The research, published in the Proceedings of the National Academy of Sciences of the USA, shows the major locations of cholesterol in the brain and what molecules it can be converted to.
The brain is a remarkably complex organ, with cholesterol and its metabolites underpinning the brain’s function. Dysregulated cholesterol metabolism is linked to a number of neurodegenerative disorders including Alzheimer’s, Parkinson’s, Huntington’s disease, multiple sclerosis and motor neurone disease.
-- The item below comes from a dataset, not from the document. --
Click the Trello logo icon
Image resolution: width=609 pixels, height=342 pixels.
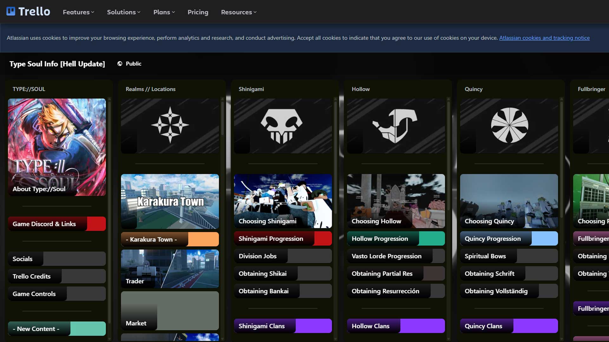click(x=11, y=12)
It is known that cholesterol is not evenly distributed across different brain regions; however, up until now there has been no technology available to map cholesterol metabolism in defined locations of the brain at microscopic levels, and to visualise how it changes in pathological niches in the brain.
Here, researchers describe an advanced mass spectrometry imaging platform to reveal spatial cholesterol metabolism in mouse brain at micrometre resolution from tissue slices. The researchers mapped not only cholesterol, but also biologically active metabolites arising from cholesterol turnover. For example, they found that 24S-hydroxycholesterol, the major cholesterol metabolite in the brain, is about ten times more abundant in striatum than in the cerebellum, two regions involved in different ways in voluntary movement and cognition.
The new technology comes from a decade of research at Swansea University where the team have worked out methods to reveal the different metabolites of cholesterol in very small quantities of the brain, as small as the tip of a ballpoint pen.
Professor William Griffiths, who co-led the study from Swansea University added: “Although our work was with a mouse, the technology can similarly be used in humans in a research lab or a clinical setting, and could have revolutionary value when linked to neurosurgery.
“Tissue excised during surgery could rapidly be profiled by our method in-clinic and used to distinguish healthy from diseased tissue, informing the surgeon on the next step of the operation.”
Professor Yuqin Wang added: “This technology which precisely locates molecules in the brain will further our understanding of the complexity of brain function and how it changes in neurodegenerative disorders.
“Our results show that cholesterol turnover is particularly high in striatum, the area most affected in Huntington’s disease. We will apply this method to find out how cholesterol metabolism is associated with this disease. This may lead to the development of new therapies to a disease which currently has no cure."